Jeremias nasceu na rua das Carquejeiras, no Porto.
Tal como os outros rapazes, nascidos nas primeiras décadas
do século XX, costumava brincar naquela zona, onde avós, mães, tias, subiam a
longa e penosa rampa, carregadas de carqueja, para alimentar a cidade, que
delas fazia questão de se esquecer, na sua miséria.
Entre as suas brincadeiras, Jeremias gostava também de
observar a paisagem, com alma de poeta. Aliás, esta era a sua alcunha, o
"Poeta". Aquela paisagem do deslumbrante rio Douro, recheada de
mistério, fascinava-o.
Mas era a ponte D. Luís, o elemento de eleição do pequeno
Jeremias. Não só pela sua imponente beleza, mas sobretudo por causa de um
acontecimento que se repetia sempre no mesmo dia, anualmente.

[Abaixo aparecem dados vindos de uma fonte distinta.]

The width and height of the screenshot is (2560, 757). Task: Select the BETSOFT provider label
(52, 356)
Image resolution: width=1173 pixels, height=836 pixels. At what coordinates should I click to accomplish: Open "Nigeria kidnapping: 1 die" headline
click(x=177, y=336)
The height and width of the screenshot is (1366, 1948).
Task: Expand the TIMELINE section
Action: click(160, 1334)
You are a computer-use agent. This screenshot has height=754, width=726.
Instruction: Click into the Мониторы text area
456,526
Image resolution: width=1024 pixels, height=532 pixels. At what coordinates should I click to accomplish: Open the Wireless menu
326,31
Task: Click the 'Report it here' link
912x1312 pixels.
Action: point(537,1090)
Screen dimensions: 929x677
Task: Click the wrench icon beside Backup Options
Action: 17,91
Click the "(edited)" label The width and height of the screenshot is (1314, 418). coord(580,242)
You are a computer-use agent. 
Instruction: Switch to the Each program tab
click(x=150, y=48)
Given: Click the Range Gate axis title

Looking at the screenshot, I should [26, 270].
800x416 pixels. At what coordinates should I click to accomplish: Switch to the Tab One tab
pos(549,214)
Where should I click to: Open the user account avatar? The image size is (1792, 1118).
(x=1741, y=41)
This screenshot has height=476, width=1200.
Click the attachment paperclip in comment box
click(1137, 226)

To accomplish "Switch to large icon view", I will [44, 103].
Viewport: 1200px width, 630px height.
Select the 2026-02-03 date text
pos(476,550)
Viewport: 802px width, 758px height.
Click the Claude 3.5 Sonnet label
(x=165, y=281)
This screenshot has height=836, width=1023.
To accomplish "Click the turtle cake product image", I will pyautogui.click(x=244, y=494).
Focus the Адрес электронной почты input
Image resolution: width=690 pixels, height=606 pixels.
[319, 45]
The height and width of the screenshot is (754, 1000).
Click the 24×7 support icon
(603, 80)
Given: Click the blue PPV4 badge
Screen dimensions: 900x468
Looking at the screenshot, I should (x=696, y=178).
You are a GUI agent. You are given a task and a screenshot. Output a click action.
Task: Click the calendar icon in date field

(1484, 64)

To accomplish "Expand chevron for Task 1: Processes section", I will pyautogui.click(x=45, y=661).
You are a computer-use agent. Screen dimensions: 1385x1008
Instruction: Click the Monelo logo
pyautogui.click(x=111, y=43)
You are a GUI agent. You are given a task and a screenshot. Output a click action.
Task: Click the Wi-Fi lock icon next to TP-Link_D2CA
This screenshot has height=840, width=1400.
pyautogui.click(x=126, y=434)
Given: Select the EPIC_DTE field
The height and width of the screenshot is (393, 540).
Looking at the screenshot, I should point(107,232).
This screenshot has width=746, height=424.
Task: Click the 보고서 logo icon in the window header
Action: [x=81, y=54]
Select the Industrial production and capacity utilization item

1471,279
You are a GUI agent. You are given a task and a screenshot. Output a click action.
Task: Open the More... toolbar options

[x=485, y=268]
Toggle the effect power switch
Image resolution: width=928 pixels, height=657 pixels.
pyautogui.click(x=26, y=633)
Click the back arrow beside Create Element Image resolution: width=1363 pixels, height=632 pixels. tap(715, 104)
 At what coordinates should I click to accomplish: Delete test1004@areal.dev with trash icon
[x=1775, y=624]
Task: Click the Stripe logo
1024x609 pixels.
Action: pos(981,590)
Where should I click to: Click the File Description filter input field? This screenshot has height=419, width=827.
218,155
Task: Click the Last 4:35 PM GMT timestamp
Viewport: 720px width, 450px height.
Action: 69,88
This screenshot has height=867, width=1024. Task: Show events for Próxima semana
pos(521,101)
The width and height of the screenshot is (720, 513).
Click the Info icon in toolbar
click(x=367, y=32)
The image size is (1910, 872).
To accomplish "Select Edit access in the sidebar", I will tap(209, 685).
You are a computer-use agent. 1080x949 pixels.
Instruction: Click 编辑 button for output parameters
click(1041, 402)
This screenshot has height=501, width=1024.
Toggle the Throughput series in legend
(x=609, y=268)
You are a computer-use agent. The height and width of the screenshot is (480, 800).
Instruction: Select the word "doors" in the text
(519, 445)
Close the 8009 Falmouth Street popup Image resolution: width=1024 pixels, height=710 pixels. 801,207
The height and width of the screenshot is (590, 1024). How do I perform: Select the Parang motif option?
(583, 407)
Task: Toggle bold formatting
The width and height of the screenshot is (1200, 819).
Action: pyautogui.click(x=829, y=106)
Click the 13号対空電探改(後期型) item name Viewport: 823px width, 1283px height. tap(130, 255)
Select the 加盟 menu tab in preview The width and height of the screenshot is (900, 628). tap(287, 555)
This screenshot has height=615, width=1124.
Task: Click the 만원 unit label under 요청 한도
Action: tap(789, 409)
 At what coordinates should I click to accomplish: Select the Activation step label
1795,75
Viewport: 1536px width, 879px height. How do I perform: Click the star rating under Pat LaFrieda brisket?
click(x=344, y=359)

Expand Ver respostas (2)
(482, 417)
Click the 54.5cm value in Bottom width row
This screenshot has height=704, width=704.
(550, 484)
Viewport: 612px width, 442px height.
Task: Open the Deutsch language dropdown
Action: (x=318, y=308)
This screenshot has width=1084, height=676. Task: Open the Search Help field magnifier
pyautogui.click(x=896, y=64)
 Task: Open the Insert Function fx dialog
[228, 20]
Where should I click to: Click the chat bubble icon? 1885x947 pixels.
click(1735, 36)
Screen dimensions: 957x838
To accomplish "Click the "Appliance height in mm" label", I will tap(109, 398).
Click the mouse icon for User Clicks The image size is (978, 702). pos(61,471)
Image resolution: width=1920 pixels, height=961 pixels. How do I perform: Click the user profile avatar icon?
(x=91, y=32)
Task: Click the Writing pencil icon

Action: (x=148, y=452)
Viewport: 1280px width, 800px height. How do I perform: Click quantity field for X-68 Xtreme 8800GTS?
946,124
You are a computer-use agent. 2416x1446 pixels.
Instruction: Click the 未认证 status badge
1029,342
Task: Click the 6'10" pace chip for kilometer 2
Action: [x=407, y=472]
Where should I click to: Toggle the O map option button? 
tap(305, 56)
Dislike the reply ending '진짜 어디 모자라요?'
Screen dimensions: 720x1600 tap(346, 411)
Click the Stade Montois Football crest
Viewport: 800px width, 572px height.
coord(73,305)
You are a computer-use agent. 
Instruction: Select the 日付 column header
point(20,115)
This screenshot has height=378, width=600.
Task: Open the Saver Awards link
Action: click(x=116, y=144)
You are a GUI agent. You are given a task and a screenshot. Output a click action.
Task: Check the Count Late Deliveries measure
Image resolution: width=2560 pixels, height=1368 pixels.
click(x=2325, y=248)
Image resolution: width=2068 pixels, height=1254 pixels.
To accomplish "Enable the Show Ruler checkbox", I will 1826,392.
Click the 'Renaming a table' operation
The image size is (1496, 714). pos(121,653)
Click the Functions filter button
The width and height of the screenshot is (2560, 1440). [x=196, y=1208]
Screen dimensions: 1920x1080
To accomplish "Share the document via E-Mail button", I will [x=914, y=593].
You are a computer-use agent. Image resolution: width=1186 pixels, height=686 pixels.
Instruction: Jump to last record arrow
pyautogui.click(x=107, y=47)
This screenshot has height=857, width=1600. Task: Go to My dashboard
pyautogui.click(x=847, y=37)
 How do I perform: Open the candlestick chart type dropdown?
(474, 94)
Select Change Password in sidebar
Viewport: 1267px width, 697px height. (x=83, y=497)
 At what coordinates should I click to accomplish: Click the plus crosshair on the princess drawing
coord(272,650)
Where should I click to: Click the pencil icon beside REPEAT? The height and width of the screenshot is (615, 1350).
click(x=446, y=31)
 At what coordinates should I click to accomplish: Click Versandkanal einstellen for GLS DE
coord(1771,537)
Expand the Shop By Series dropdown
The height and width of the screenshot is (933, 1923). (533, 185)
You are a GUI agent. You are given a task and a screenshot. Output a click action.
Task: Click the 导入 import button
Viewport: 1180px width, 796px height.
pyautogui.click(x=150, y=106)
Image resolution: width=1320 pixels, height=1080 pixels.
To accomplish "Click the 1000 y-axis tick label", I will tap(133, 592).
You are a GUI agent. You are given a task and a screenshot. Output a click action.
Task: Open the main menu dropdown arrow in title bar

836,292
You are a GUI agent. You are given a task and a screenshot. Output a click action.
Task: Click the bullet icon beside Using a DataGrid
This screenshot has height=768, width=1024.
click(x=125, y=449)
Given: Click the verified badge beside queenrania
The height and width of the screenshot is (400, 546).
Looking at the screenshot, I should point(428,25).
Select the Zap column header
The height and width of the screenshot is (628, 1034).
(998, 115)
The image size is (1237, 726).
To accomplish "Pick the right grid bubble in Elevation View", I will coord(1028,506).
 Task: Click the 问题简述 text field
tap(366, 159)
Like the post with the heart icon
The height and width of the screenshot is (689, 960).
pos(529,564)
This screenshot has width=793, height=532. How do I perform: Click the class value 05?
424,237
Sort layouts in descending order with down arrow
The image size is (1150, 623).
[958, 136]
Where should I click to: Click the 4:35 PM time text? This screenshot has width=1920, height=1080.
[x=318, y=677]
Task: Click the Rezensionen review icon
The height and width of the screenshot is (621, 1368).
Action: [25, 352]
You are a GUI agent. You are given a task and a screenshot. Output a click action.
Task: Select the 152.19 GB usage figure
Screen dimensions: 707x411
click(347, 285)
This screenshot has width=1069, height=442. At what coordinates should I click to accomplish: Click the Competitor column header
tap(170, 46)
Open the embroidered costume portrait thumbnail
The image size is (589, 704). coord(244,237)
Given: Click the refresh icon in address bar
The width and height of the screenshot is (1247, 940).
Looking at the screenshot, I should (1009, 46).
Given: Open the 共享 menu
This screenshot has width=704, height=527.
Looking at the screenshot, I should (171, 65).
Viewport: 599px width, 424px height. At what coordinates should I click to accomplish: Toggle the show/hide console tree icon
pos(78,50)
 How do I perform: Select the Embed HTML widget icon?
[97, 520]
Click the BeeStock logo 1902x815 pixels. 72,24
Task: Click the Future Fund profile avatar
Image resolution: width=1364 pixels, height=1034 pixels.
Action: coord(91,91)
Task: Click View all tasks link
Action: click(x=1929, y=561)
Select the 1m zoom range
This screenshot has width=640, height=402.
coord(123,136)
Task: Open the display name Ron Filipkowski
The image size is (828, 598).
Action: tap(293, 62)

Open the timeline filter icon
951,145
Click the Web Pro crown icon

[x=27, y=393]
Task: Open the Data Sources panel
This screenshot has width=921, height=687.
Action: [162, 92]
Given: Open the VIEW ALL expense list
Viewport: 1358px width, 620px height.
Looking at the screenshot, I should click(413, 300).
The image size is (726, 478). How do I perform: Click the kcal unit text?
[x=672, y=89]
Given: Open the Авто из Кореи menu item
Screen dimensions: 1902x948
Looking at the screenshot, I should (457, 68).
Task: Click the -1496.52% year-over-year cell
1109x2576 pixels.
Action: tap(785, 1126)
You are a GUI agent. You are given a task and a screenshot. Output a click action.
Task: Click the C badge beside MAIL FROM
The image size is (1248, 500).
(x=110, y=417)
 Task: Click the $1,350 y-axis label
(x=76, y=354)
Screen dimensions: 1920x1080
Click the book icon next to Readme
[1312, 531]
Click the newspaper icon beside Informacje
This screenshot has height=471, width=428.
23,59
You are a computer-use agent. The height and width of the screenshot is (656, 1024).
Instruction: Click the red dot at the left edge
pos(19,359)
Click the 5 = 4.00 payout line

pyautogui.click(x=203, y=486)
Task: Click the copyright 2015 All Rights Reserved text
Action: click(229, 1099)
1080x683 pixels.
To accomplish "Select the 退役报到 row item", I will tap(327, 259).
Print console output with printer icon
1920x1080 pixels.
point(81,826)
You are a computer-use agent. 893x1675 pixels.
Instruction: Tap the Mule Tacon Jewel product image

Desde que se conhecia, Jeremias lembrava-se de ver uma
velhinha, que naquele determinado dia, descia, todos os anos, à ponte, onde
pendurava uma pequena pomba de papel.
Jeremias observou várias vezes o ritual da velhinha, de tal
forma, que acabou por fixar o dia preciso.
Por volta dos seus dez anos, o rapazinho resolveu
aproximar-se da velhinha, no momento em que ela, com as suas mãos já muito
trêmulas, atava na grade da ponte, um cordel que tinha na ponta a pomba
branca feita de papel.
- Desculpe... Porque está a pendurar uma pomba de papel
aí?
Com um terno sorriso, enquanto terminava de dar o nó, a
velhinha respondeu ao garoto.
- Faço isso desde o meu primeiro ano de vida. Nos primeiros
anos, vinha pela mão do meu pai, mas conforme fui crescendo, passei a vir
sozinha, todos os meus aniversários, pendurar uma pombinha branca, para que
esta me realize o desejo, assim que o vento a leve a voar por esses céus
imensos.
- Desejo? – perguntou o menino, com o olhar a brilhar de
curiosidade.
- Sim, peço à pomba que me traga uma única coisa, que quem a
tiver, tem tudo na vida.
- O que é?
- É paz, meu pequeno, paz... − respondeu a velhinha, com uma
festa no cabelo desalinhado do Jeremias.
E assim, a velhinha retomou o caminho de volta ao morro, no
seu passo lento e corcovado, apoiada numa tosca bengala, enquanto que o
Jeremias, ainda ficou, um bom pedaço, a ver a pomba a baloiçar com o
vento.
No ano seguinte, Jeremias voltou à ponte, onde esperou a
velhinha, que viria pendurar a sua pomba branca.
No entanto, as horas passaram e a velhinha não
apareceu.
Jeremias soube então, que a poucos dias de completar o seu
centésimo aniversário, a velhinha tinha voado para a sua eterna
paz. Faltava uma pomba a para completar o bando, que ao longo de um
século, tinham voado, uma a uma, da ponte D. Luís, para se juntarem a algures,
na terra dos desejos.
O pequeno Jeremias não quis deixar o bando incompleto e,
nesse dia, amarrou ele próprio uma pomba de papel, na grade da ponte.
Quando terminou o nó, o menino olhos para o lado e encontrou
uma pomba branca verdadeira que, passado instantes, bateu asas e voou em
direção ao céu dourado pelo sol, onde se juntou a um numeroso bando.
Jeremias sorriu e, a partir daquele dia, passou a
pendurar, todos os anos, uma pombinha de papel na grade da ponte, continuando a
ser assim o ritual da Velhinha das Pombas da Ponte D. Luís.